Es gibt Menschen, die betreten einen Raum und alle wissen sofort: hier kommt jemand, der mit einem Schneebesen mehr Staat macht als andere mit drei Gesetzestexten und einer Powerpoint-Folie. Norbert Filipitsch ist so ein Mensch. Fünfzigdrei Jahre alt, geboren in einer Stadt, die so klein ist, dass selbst der Hund des Bischofs dort Stammgast ist, und jetzt kehrt er zurück. Nicht mit Weihrauch, nicht mit Weihwasser, sondern mit einer unmissverständlichen Ansage: Ich übernehme die Dompfarre und die Caritas, und zwar gleichzeitig, weil offenbar jemand in der Diözese der Meinung war, ein Vollzeitpfarrer sei noch lange nicht ausgelastet genug.
Die Logik dahinter erinnert an jene Familienfeiern, bei denen die Tante gleichzeitig Schnitzel braten, die Kinder hüten und das Geburtstagslied dirigieren will. Am Ende weint jemand, meistens das Schnitzel. Aber hier weint vermutlich zuerst die Caritas-Belegschaft, denn wenn ein Mann, der Chemie, Mathematik, Physik, Biochemie und Theologie studiert hat, in einer karitativen Organisation den Kochlöffel schwingt, dann darf man sich auf ordentlich umgerührte Suppe freuen. Hoffentlich ist sie wenigstens gewürzt.

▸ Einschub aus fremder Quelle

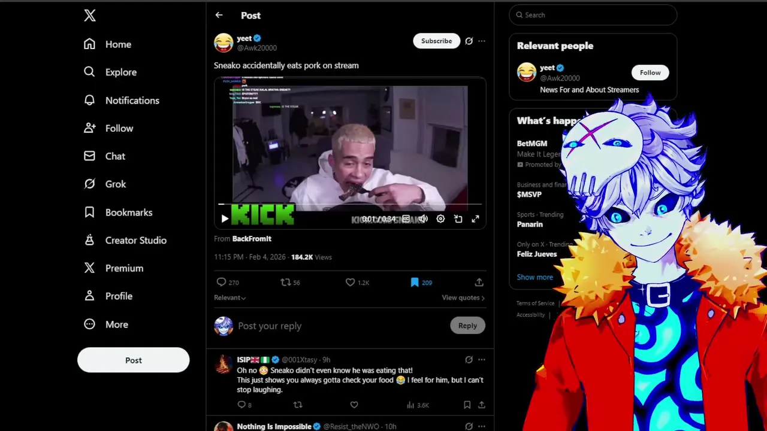Open View quotes chevron link
The image size is (767, 431).
pos(463,298)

Man muss sich das einmal vorstellen. Da sitzt ein Pfarrer vor der Kamera, palavert über einen Podcast namens Das tägliche Brot, und alle nicken andächtig, als hätte er gerade das Abendmahl neu erfunden. Kulinarik, persönliche Begegnungen, gesellschaftliche Themen, so steht es geschrieben, wahrscheinlich in genau derselben Reihenfolge, in der ein burgenländischer Mensch diese auch tatsächlich wichtig findet. Also Brot zuerst, Gesellschaft zweitens, persönliche Begegnungen drittens, weil ohne Brot bekanntlich nichts geht, schon gar nicht die Kirchensteuer.

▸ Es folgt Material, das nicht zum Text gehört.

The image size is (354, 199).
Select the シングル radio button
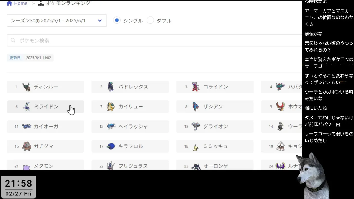117,20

Und jetzt die Doppelbaustelle. Dompfarre plus Caritas. Als wäre das ein Einfamilienhaus mit Garten, das man mal eben im Vorbeigehen renoviert. Man stelle sich die erste Sitzung vor, irgendein Caritas-Mitarbeiter hebt schüchtern die Hand und fragt nach dem Budget für die Flüchtlingshilfe. Pfarrer Filipitsch schaut ihn an, hebt langsam den Schneebesen und sagt vermutlich etwas wie: Lieber Bruder, wir rühren einmal alles kräftig durch, dann sehen wir weiter. Die Mitarbeiter nicken, manche aus Höflichkeit, manche aus blanker Angst, weil sie ahnen, dass hier einer am Werk ist, der selbst die Buchhaltung mit einem Augenzwinkern und einer Prise Salz erklärt.

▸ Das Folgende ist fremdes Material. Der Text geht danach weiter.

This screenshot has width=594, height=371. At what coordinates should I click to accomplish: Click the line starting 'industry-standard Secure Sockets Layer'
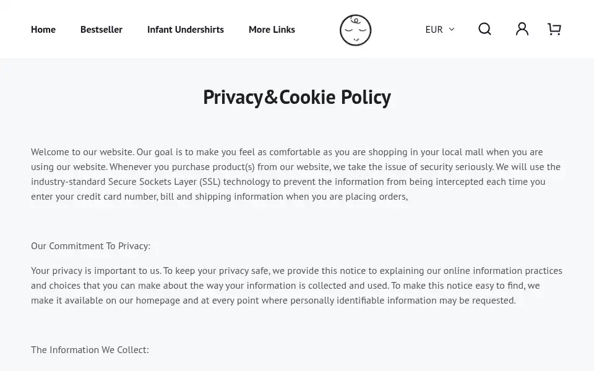pos(288,182)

Sein bisheriger Lebenslauf liest sich wie die Einkaufsliste eines besonders ehrgeizigen Klosterkochs. Chemie für die Sauce, Mathematik für die Portionierung, Physik für die Garzeit, Biochemie für die Verdauung der Gläubigen, Theologie für das Gebet danach, und dann noch Kommunikative Theologie in Innsbruck, also quasi der Mehlschwitze-Lehrgang für Fortgeschrittene. Wer bei dieser Kombination nicht wenigstens einen Verlag vermutet, der die gesammelten Werke als spirituelles Kochbuch herausbringen will, hat den österreichischen Provinzhimmel nicht verstanden.
Am 1. September ist es also soweit. Ein neuer Dompfarrer, ein neuer Caritas-Direktor, ein neuer Schneebesen. Man darf gespannt sein, ob die Caritas-Mitarbeiter ab dann in der Kantine mit Weihrauch bedient werden, ob die Sonntagspredigt mit dem Hinweis endet, dass die Kollekte diesmal als Rezeptzutat gedacht ist, und ob der Podcast bald in einer eigenen Show mündet, in der Filipitsch Diözesanbeamte live zu Nockerln verarbeitet. Falls nicht, muss man sich eben bis zur nächsten Personalentscheidung gedulden. Die kommt bestimmt, vermutlich mit einem Servierwagen und einer großen Kelle.